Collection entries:
· · · ·

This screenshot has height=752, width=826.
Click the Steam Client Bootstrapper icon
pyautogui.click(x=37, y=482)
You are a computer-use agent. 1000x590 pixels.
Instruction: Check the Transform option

· · · ·

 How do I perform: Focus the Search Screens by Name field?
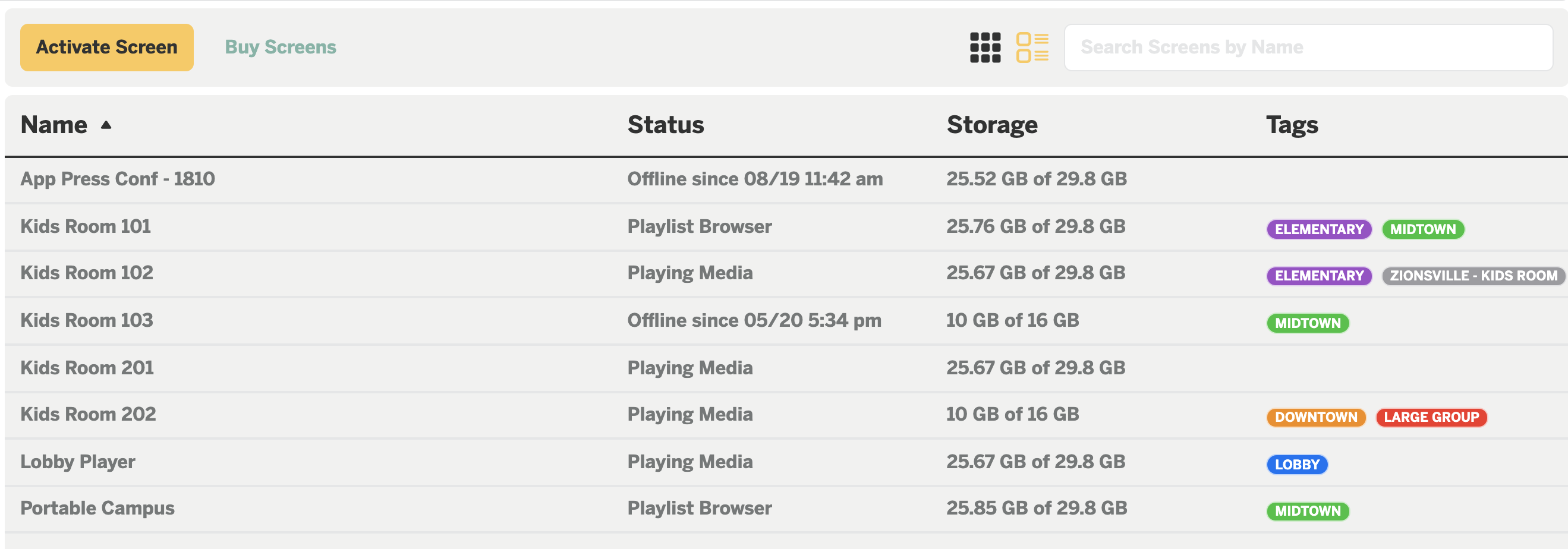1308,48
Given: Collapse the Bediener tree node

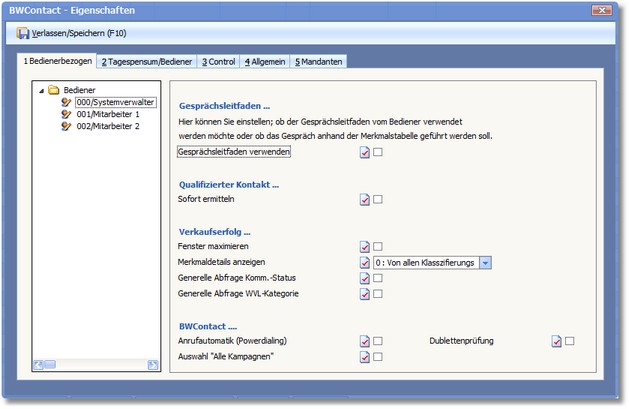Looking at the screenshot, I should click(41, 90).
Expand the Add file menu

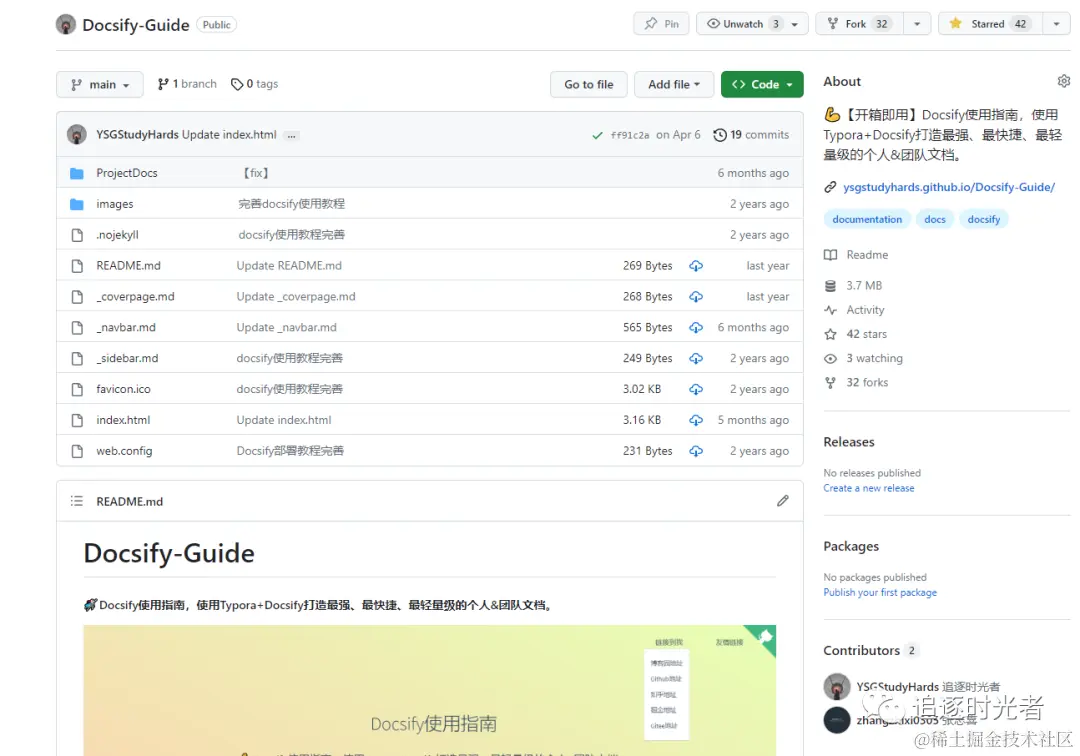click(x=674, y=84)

· · · ·

## Work required
Only those lines of the entries above that run from the line containing "This screenshot has height=752, width=826." to the line containing "Instruction: Check the Transform option", both included, should be transcribed exactly.

## Finished exercise
This screenshot has height=752, width=826.
Click the Steam Client Bootstrapper icon
pyautogui.click(x=37, y=482)
You are a computer-use agent. 1000x590 pixels.
Instruction: Check the Transform option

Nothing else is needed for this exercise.